輪島から南下し、何とか陽のあるうちに、黒島地区までたどり着きました。

宇出津と同じく、北前船で栄えた黒島は江戸時代に幕府の直轄地となっています。

黒瓦と下見板が張られた街並みが、当時の繁栄を感じさせますが、倒壊した建物も多くあります。

被害は甚大だったようです。

すぐ目の前にある海が繁栄をもたらしました。

しかし、最大4m隆起したと言われる外浦地域では、多くの港が干あがり、港としての機能を失っています。

堤防の下半分が白っぽくなっていますが、そこまで海に浸かっていたのです。

海が隆起したことで海岸線が後退しますが、その景色は、今まで日本では見たことのないものでした。

何とも言えない、虚しさを感じたのです。

そろそろ沖に漁火が見えだしたので、黒島を後にしました。

ある相談者の女性は、地震発生時に、近くにあったテレビ台にしがみついたそうです。

激しい横揺れで、テレビ台ごと1.5m程海岸側にずり動かされました。

その横揺れの後、最後に「ドーンと地面が落ちたと」語っておられました。

内浦地区のことなので下がった方向は南側です。前の道路とは、50cm程の段差ができていました。

全てが地震の動きと合致します。

そのテレビ台は小さく2ヵ所、塗装がはがれている箇所がありました。

揺れに耐える際、女性の爪が食い込んだ跡だったのです。

なぜ、大地震はこれ程美しい場所にばかり起こるのでしょう。

全ての相談を終え、そんなことを感じていたのです。

今回の、弁護士と共に活動する復興支援は、とても良い試みだと感じました。

コーディネーターの弁護士さんに「なぜこの活動をしているのですか?」と聞くと、「天災は重大な人権侵害がおこります。基本的人権を奪いかねないからです」と。

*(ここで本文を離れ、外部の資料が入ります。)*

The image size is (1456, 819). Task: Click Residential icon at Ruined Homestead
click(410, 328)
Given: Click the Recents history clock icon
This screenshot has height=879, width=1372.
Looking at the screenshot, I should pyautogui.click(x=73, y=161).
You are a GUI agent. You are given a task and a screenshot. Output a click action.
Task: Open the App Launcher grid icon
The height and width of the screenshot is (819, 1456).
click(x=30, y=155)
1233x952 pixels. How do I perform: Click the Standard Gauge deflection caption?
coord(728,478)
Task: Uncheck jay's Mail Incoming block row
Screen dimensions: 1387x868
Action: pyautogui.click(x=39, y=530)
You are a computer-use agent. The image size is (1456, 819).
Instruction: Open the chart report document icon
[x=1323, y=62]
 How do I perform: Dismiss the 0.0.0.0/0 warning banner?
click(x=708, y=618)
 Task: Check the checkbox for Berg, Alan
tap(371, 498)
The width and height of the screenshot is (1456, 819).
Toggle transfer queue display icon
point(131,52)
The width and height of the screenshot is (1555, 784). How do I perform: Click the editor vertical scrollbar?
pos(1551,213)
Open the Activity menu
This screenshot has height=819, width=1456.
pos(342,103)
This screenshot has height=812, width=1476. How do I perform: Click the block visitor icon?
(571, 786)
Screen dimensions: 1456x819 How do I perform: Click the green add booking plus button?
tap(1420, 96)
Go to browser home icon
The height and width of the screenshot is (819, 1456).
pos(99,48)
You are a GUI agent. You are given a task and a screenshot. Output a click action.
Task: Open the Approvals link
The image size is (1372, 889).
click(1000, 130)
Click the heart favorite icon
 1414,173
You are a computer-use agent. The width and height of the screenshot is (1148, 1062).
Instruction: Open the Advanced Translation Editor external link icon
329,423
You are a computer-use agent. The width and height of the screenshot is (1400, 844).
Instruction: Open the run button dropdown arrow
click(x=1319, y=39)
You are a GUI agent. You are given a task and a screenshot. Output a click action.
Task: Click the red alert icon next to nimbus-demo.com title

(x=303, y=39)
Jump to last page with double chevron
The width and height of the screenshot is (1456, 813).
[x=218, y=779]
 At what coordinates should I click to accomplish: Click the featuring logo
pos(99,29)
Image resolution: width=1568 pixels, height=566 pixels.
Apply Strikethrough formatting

それを聞いて納得できました。確かに、人としての尊厳を保てないような生活を強いられている人を多く生んでいるのです。

震災後、1年9ヵ月が経過しているにも関わらず……

その状況が過酷な人もおり、少しでも職能を活かせるなら、積極的に参加したいと思いました。

そして、その現状を伝えると共に、是非現地への観光も促したいと思っています。

次回は、能登、金沢の魅力を、たっぷりお伝えしたいと思います。

ある公民館の、小便器の前にあった貼り紙です。

どんな状況でも、ユーモアは忘れないようにしたいものです。